→ **YOUR TASK**: Your task is to reproduce exactly the lines from the line with "1283x952 pixels." through the end of the records below.

→ **MATERIAL FOR THIS EXERCISE**:
+---+

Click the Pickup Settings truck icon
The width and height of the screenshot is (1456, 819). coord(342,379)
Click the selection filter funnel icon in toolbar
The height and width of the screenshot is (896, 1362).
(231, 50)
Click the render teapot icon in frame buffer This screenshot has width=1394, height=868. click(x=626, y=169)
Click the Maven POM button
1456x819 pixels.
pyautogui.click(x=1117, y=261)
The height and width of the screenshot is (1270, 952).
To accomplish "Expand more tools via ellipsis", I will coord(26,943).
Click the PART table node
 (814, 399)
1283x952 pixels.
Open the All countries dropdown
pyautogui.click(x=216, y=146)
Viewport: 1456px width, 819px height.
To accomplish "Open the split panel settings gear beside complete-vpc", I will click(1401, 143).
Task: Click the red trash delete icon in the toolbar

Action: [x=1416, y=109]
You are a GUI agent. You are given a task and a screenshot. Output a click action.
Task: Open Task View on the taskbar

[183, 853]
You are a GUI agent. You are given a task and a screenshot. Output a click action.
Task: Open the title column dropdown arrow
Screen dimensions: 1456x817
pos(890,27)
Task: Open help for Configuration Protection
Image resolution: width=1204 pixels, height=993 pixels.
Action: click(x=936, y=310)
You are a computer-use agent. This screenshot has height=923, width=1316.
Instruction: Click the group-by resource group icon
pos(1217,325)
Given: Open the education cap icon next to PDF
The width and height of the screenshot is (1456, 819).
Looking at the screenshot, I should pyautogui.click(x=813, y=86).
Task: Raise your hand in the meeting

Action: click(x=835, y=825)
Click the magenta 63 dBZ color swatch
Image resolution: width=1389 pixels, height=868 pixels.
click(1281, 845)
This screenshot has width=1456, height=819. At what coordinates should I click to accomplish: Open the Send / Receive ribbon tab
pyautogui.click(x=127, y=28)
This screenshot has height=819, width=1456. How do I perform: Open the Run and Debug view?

+---+

→ **COMPLETED EXERCISE**:
1283x952 pixels.
Open the All countries dropdown
pyautogui.click(x=216, y=146)
Viewport: 1456px width, 819px height.
To accomplish "Open the split panel settings gear beside complete-vpc", I will click(1401, 143).
Task: Click the red trash delete icon in the toolbar

Action: [x=1416, y=109]
You are a GUI agent. You are given a task and a screenshot. Output a click action.
Task: Open Task View on the taskbar

[183, 853]
You are a GUI agent. You are given a task and a screenshot. Output a click action.
Task: Open the title column dropdown arrow
Screen dimensions: 1456x817
pos(890,27)
Task: Open help for Configuration Protection
Image resolution: width=1204 pixels, height=993 pixels.
Action: click(x=936, y=310)
You are a computer-use agent. This screenshot has height=923, width=1316.
Instruction: Click the group-by resource group icon
pos(1217,325)
Given: Open the education cap icon next to PDF
The width and height of the screenshot is (1456, 819).
Looking at the screenshot, I should pyautogui.click(x=813, y=86).
Task: Raise your hand in the meeting

Action: click(x=835, y=825)
Click the magenta 63 dBZ color swatch
Image resolution: width=1389 pixels, height=868 pixels.
click(1281, 845)
This screenshot has width=1456, height=819. At what coordinates should I click to accomplish: Open the Send / Receive ribbon tab
pyautogui.click(x=127, y=28)
This screenshot has height=819, width=1456. How do I perform: Open the Run and Debug view?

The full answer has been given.